Battles between Sudan’s rival military leaders spread from Khartoum, the nation’s capital, to Darfur in late April, sparking concerns that a decades-old conflict in the western desert region may be reignited.

Darfur attracted worldwide attention around 2003, when a rebel group took on the Sudanese government, alleging that it discriminated against non-Arabs.

Led by then-President Omar al-Bashir, the government responded by supporting a group of militias known as the Janjaweed, which looted and burned villages, polluted water sources, and murdered, tortured and raped civilians. The conflict in Darfur claimed more than 300,000 lives.

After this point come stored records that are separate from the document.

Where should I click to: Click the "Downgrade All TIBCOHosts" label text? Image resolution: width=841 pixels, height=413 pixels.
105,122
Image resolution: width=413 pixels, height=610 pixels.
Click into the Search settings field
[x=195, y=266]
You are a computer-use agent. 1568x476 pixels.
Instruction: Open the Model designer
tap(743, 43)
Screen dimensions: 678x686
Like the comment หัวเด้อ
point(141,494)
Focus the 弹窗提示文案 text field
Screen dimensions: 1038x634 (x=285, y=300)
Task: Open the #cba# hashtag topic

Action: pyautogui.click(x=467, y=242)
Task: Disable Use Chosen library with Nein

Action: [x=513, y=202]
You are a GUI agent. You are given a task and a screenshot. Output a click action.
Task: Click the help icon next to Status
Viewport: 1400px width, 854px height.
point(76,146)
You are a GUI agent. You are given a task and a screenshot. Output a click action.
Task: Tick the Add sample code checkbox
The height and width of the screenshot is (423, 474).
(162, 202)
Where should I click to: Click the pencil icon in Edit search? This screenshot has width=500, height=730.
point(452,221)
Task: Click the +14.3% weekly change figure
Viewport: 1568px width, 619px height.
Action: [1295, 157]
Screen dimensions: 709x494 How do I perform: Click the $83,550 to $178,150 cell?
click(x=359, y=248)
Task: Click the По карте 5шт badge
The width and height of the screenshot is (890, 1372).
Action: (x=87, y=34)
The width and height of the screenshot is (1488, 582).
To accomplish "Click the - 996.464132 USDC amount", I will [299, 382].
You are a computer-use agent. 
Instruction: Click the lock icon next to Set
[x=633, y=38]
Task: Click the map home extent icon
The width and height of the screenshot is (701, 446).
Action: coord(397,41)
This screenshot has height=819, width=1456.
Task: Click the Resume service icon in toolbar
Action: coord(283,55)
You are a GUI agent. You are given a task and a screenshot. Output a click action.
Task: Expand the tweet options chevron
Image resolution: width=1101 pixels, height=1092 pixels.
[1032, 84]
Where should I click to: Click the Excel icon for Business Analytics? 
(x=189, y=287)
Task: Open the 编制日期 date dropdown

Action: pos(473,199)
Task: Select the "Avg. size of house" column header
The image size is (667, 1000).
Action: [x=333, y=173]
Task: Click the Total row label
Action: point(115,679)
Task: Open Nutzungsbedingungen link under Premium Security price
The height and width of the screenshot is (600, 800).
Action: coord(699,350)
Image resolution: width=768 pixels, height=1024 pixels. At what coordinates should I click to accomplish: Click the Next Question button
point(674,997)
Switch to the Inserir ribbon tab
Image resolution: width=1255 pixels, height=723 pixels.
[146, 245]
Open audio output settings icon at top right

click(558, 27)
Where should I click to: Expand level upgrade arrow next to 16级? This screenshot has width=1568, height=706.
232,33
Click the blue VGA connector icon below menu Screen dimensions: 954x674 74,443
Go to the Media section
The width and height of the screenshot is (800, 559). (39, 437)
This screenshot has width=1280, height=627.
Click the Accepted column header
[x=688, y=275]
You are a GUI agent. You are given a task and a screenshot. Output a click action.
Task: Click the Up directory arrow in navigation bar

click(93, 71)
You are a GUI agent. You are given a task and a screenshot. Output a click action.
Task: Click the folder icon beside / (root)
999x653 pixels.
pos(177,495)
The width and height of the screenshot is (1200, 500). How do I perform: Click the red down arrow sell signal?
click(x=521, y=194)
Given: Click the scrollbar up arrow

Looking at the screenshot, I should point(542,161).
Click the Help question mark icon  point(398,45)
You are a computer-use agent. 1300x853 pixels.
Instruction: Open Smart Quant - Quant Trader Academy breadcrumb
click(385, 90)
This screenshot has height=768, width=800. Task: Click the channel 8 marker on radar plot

Residents around Darfur recently reported clashes between the Sudanese Armed Forces (SAF), led Gen. Abdel Fattah al-Burhan, Sudan’s de facto ruler, and the Rapid Support Forces (RSF) led by Gen. Mohamed Hamdan Dagalo, known as Hemedti.

Al-Burhan and Hemedti each have ties to Darfur. Al-Burhan rose through the military ranks as a soldier in the region while Hemedti led a militia that did much of the government’s fighting during the Darfur war.

“Whichever way the current battle for Khartoum goes, we expect a bloodier conflict now in the Darfur region — more armed groups, more weapons, deeper enmities,” Will Carter, head of the Norwegian Refugee Council in Sudan, told Reuters.

The situation also troubled Toby Harward, principal situation coordinator for the United Nations High Commissioner for Refugees (UNHCR) in Darfur, where 1.5 million people live in refugee camps.

“[The UNCHR] is extremely concerned that if the fighting isn’t brought to an immediate end, it could unleash communal conflicts that will have an absolutely devastating effect on the very fragile social fabric of Darfur and risk repeating previous conflicts,” Harward told The Guardian.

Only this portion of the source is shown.